歌詞には、クリスマスに天使が歌う「平和」と「善良さ」は歌われていますが、どこにも「イエスの降誕」は現れません。それだけではなく、クリスマスにまつわるあらゆること、つまり、聖母マリア、羊飼い、ベツレヘム、東方の三博士なども一切姿を現しません。おまけに、クリスマスへの歴史的な言及もなく、わずかにそれがいにしえから伝わっている記念日であることが示唆されているだけです。加えて、歌詞は終始一人称で書かれていて、歌う者がまるで世界に外れにたたずんでいるような錯覚を感じてしまいます。どうしてこの曲の作詞者はこんな「クリスマス・キャロル」を作ったのでしょうか。
この曲は、ロングフェローという詩人が、1864年に作った「クリスマス・ベルズ(Christmas Bells)」という詩です。曲はイギリス人カーキンによる「ヴァルツハム(Waltham)」で、他の曲がつけられている場合もあります。
この詩が作られた時、アメリカ合衆国は血みどろの「南北戦争」の直中でした。アメリカ人同士が凄惨な戦争を続け、多くの人が死に、国は疲弊していました。人々は時代の先行きにいい知れない絶望感を抱き、何が正義なのか、何を守ろうとして戦っているのか分からなくなっていました。

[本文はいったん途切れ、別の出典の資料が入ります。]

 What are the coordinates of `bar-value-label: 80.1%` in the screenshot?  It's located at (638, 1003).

ロングフェローは全曲を通して一人称単数でこの詩を書き、非常に個性的な手法で感情や思考を訴えかけました。
詩に登場する「地に平和を、人に善良の芽を(peace on earth, good will to men)」というフレーズはその訴えの最も大切な部分でしょう。「平和」と「善良さ」は、ユダヤの羊飼いを畏怖させた天の響きとは必ずしも一致しません。しかし、当時忘れ去られつつあったあるものに関連していました。
戦争の現実は平和の理想論を拒否し、同国人への憎しみは「人の心の善良さ」をあざわらうが如きでした。しかし、ロングフェローは、自分の信念と希望を詩の最後に力強く訴えかけました。

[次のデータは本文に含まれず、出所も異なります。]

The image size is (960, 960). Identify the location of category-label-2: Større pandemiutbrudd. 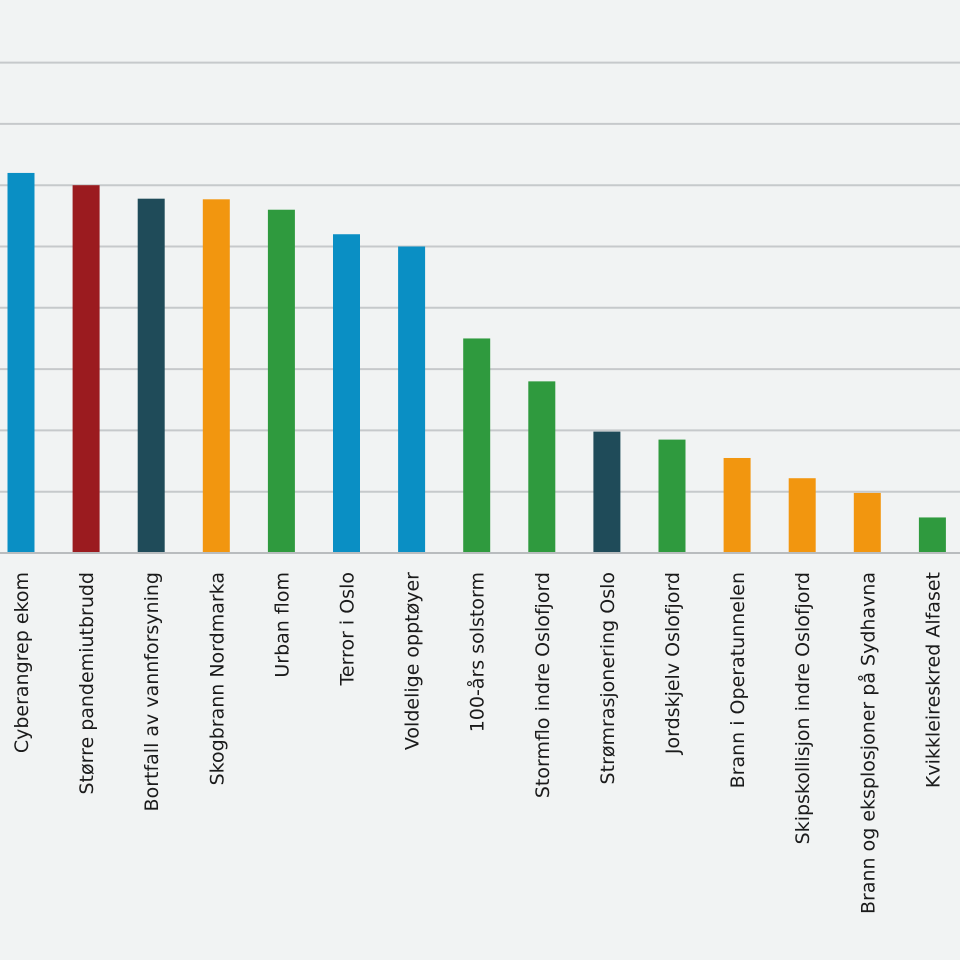
(87, 684).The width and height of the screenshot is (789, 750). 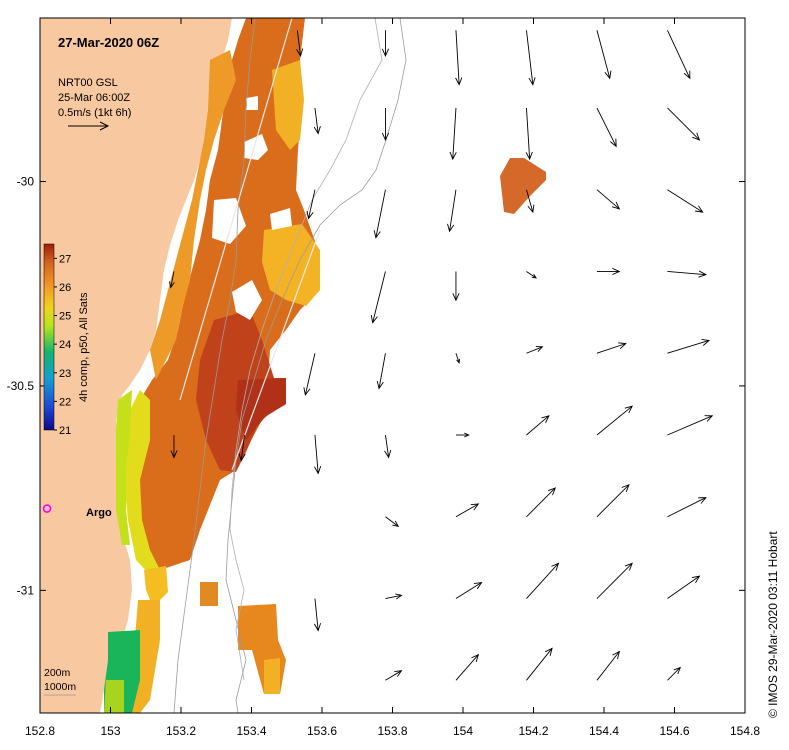 What do you see at coordinates (108, 42) in the screenshot?
I see `map-title: 27-Mar-2020 06Z` at bounding box center [108, 42].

Then pealed the bells more loud and deep;
そして、祈りの鐘はさらに大きく深く鳴り響く
"God is not dead, nor doth he sleep;
「主は死んだのではない、眠っているのでもない
The wrong shall fail,
邪悪はくじかれ
The right prevail,
正しさが繁栄するだろう
With peace on earth, good will to men!"
地の平和、人の心の善良さと共に
この曲は多くの人に受け入れられ、広く歌われるようになりました。やがて南北戦争は終結し、リンカーンは奴隷解放宣言を行います。
ロングフェローがこの詩を書いてから130年以上経ちました。しかし、今日、彼の書いたこれらの言葉は、色褪せるどころか、ますます鋭い意味をもって私たちに訴えかけてきます。